To: Andreas who wrote (57081)4/12/1999 1:39:00 AM
From: E_K_S  Read Replies (1) | Respond to of 97611
 
Hi Andreas - Didn't COMPAQ purchase a few Internet related companies for all cash during the previous quarter. I believe these companies will be consolidated into the new AltaVista product. Do you think a large portion of these costs were expensed this quarter (ie. one time charge) which may have accounted for lower overall margins.

I believe also it was stated that some very large DEC related orders were anticipated to be booked this quarter but never materialized. They will probably will hit next quarter. These are higher end products with higher margins.

Finally, the overall industry probably softened and to maintain market share end-unit prices were dropped and again margins suffered.

My focus will be on the growth in Service revenues. I bet that this component of revenues did not grow as fast as estimated. It was mentioned on this thread that COMPAQ's goal was to generate 50% of their future revenues from high end servers and service revenues.
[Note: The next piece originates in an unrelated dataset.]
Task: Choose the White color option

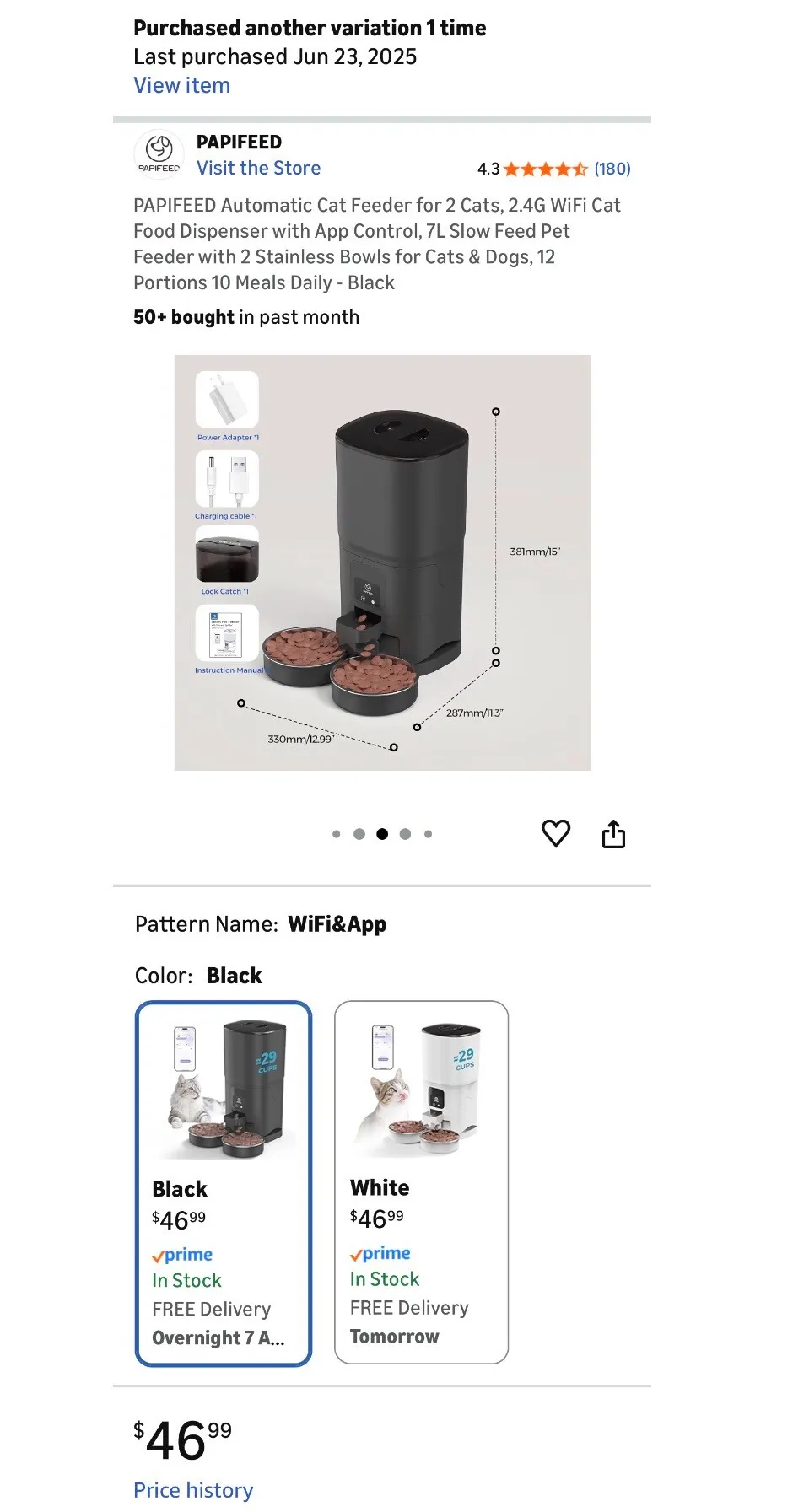Action: (x=422, y=1182)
These two type of revenue streams will generate the highest margins, and in fact differentiate COMPAQ from all the other box makers in the future (especially Dell).

Maybe our management needs to look at a restructuring that provides our company a fast track to building their high end products and service consulting/maintenance business at the expense of their low end PC box business model. Perhaps this quarter reflects this on-going transition and once their (1) online PC build to order system and (2) JIT (Just-In-Time) manufacturing facilities are in place, their PC inventory management will be optimized and these obsolete inventory write downs will be behind us.

Just some additional items to consider. COMPAQ's overall "new" business model needs to be laid out by our management (in detail!) so we (and Wall Street analysts) can track their performance based on specific key revenue (ie. by Service revenues and Enterprise Customer revenues) and manufacturing (ie. new facility inventory JIT management measurements) objectives.

IMO, management still has a lot left to explain to this investor regarding how they plan to eventually structure the "new consolidated CPQ" company including the make up of these new revenue streams and exactly what is left to be completed.

EKS



To: Andreas who wrote (57081)4/12/1999 5:03:00 AM
From: rupert1  Read Replies (3) | Respond to of 97611
 
Andreas: Mason warned as though the 15 cents was net earnings against net expectations of 32 cents.

Therefore:

I think all the potential one-time charges you listed would not be included in the 15 cents estimate.

The exception might be inventory right-off, if this is just a fancy term for selling at or below cost.

As I have pointed out before, the single one-time charge which might have been taken against net earnings would have been the cost of the Brazil Real devaluation. In February CSFB said that Mason gave figures that it might amount to as much as 2/3 cents EPS. But that would bring down the original estimate to 29 cents. How to explain the difference between 29 and 15? (Its probably going to be 17 cents eps).

You mention higher costs. But in his Saturday comments, EP said it has met its cost reduction targets for the 1Q and cost-cutting is on track. If that is the case, costs should have improved over 4Q.

As the story dribbles out, it is beginning to look like they lost 5% gross sales (some of it because of a boycott by angry re-sellers) and they cut prices so low to maintain their market share, which EP says they successfully did, that the PC division might have become a not-for-profit charity.